Believe 77-year-old Blyvoor gold mine may contain 9 million ounces of gold.
At Blyvooruitzicht, a 77-year-old gold mine southwest of Johannesburg, almost everything had been stolen except gold-bearing ore in the looting after the operation was closed in 2013.
Now, New York University graduates Bastiat Viljoen, 31, and his brother Dane, who was an intern at Goldman Sachs Group, want to revive the ailing mine, which they say may contain 9 million ounces of gold, worth almost $11 billion at current prices.

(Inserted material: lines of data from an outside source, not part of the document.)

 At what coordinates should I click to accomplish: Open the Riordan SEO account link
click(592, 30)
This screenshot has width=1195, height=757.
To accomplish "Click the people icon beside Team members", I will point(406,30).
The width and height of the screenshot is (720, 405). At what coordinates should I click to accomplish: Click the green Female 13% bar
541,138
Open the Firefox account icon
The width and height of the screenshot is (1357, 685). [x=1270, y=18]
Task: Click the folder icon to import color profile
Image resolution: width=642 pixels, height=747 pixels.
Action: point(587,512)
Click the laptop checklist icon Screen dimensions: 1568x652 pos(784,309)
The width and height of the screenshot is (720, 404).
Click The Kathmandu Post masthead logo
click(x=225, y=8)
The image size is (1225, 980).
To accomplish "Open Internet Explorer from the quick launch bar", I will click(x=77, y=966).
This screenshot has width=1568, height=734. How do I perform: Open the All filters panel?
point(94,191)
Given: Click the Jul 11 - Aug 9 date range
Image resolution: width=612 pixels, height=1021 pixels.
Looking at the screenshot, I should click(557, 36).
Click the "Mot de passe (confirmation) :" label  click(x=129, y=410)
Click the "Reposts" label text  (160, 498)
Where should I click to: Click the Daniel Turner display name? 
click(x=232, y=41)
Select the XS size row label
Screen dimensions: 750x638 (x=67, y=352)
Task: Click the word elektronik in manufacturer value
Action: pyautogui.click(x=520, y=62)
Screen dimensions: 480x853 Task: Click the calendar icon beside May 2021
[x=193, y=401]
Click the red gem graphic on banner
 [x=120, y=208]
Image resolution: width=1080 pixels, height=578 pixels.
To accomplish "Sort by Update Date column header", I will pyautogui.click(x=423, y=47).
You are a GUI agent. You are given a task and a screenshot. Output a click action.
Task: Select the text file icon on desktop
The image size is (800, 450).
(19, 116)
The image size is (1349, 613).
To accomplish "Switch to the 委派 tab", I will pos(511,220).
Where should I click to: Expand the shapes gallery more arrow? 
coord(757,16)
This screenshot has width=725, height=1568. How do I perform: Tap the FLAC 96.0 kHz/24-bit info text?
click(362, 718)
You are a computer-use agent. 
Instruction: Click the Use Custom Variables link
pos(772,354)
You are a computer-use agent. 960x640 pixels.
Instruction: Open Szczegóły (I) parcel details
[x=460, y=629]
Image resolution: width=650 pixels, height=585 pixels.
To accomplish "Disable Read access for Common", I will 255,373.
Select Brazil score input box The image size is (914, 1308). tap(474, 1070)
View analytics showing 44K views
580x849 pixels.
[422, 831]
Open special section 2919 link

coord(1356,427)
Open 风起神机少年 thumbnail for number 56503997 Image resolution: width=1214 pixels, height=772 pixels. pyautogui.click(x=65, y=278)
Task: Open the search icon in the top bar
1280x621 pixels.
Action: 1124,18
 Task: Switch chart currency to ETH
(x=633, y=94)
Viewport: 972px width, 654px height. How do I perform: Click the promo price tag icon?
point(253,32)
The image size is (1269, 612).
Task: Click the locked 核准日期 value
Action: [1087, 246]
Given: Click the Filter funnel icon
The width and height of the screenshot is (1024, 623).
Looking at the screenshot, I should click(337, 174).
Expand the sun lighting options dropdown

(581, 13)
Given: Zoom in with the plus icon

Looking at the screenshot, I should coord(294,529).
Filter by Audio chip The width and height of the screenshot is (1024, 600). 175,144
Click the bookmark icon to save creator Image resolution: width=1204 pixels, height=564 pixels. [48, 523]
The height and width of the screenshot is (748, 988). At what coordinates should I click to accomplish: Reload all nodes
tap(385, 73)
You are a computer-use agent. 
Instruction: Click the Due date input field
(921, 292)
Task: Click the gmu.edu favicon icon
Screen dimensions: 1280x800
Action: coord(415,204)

They are partly financed by South African mining entrepreneur Peter Skeat.
With their backgrounds, the Viljoens and their partners would look more at home in Silicon Valley than South Africa’s rust belt of aging gold mines, some of the deepest and most dangerous in the world.
The challenge at Blyvooruitzicht, which means happy prospect in Afrikaans, is formidable: to rebuild a mine and win over a restive local community, who described the area as a war zone when it was overrun by thieves and illegal miners after falling into liquidation in 2013, Johannesburg’s Sunday Times newspaper reported in 2014.
“We’re trying to bring a start-up mentality to an industry that’s been around for thousands of years,” said Dane Viljoen, 28, in an interview at the mine’s head office under broken light bulbs and surrounded by mine maps from the 1950s. “We’ve been gifted this reset button. It’s a massive opportunity.”